Die metaphysische Welt- und Lebensanschauung selbst aber, welche ich vertrete, kann ich ihrem Inhalte nach hier nicht näher entwickeln und begründen, sondern nur charakterisieren. Es ist die des metaphysisch-ethischen Idealismus (der mit einem erkenntnistheoretischen Realismus sehr wohl vereinbar ist), welcher durch den theistisch-teleologischen Grundgedanken seine besondere Färbung erhält und als solcher in dieser Skizze bereits mehrfach hervorgetreten ist. Auch Gott fällt dieser Anschauung nicht aus der Sphäre der Wissenschaft heraus, so dass er nur Gegenstand der Religion und des religiösen Glaubens wäre.

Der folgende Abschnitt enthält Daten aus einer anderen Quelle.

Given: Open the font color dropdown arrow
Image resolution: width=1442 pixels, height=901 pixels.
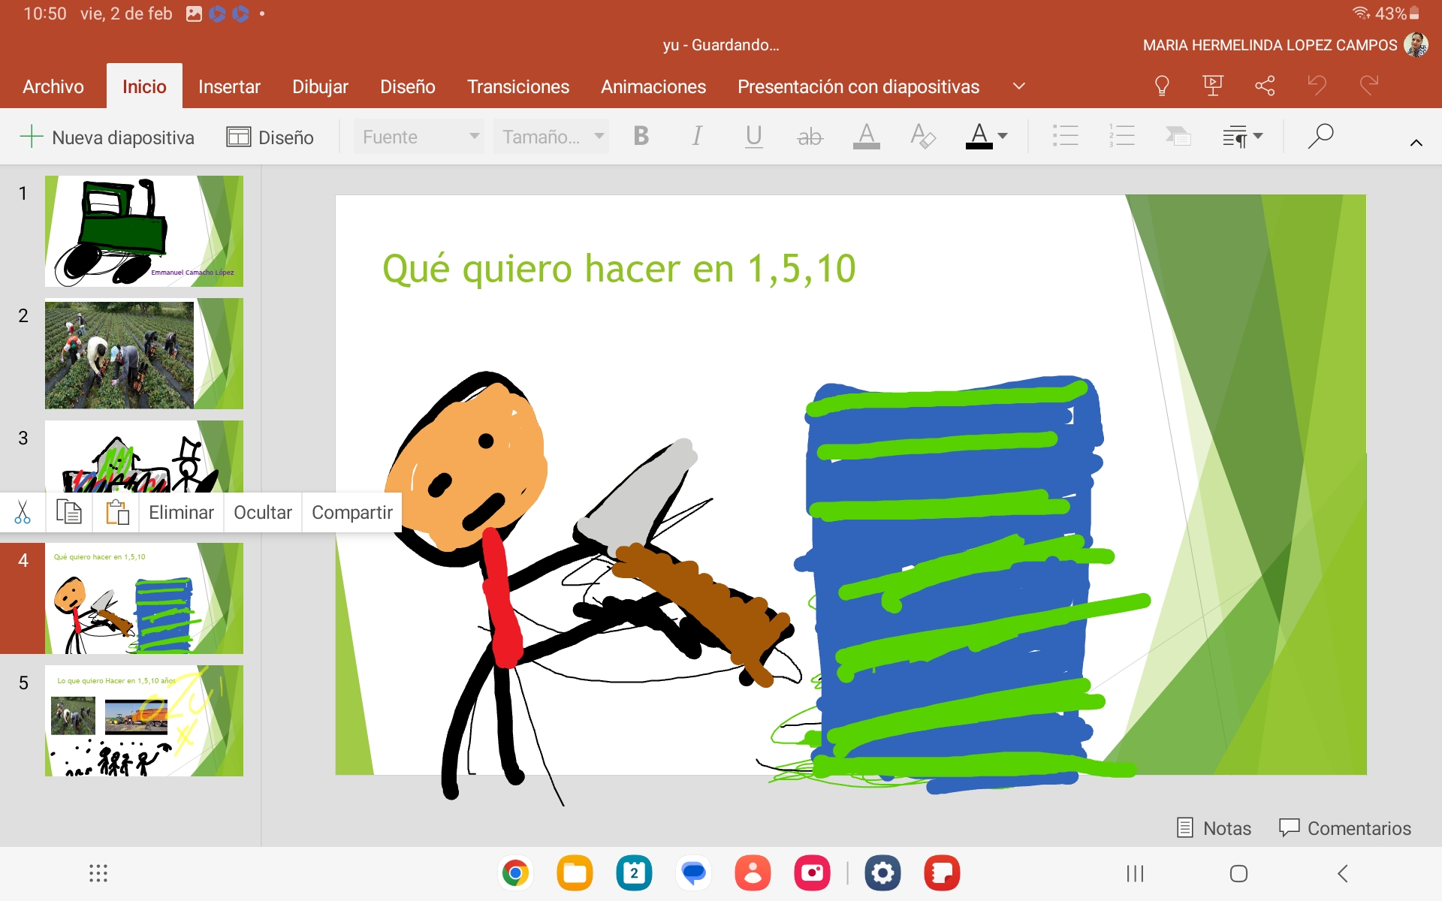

So bedeutsam ihr das individuelle und gemeinsame religiöse Erleben als unmittelbare Quelle eines Gottesbewusstseins auch ist, so hält sie doch fest auch an der rationalen Begründung des Gottesgedankens. Wie sie zur letzten Begründung des veränderlichen, nichtnotwendigen Seins, das die Erfahrungswelt uns zeigt, die Voraussetzung eines an sich notwendigen, wesenhaften Seins als unentbehrlich ansieht das allein der Kausalreihe einen außer ihren Bedingungen rückschreitender und gegenseitiger Abhängigkeitsverhältnisse stehenden absoluten ersten Anfang, der Gesamtheit des Nichtnotwendigen einen letzten hinreichenden Grund geben kann, so findet sie nur unter der Voraussetzung des unendlichen Geistes als des letzten Grundes des Seins und der Erkenntnis die Zusammenstimmung von Denken und Sein und die Möglichkeit unbedingt geltender Wahrheiten erklärlich, sowie die letzte Möglichkeit objektiv geltender Werte, die nicht bloß aus dem subjektiven Fühlen oder Begehren hervorgehen, verständlich.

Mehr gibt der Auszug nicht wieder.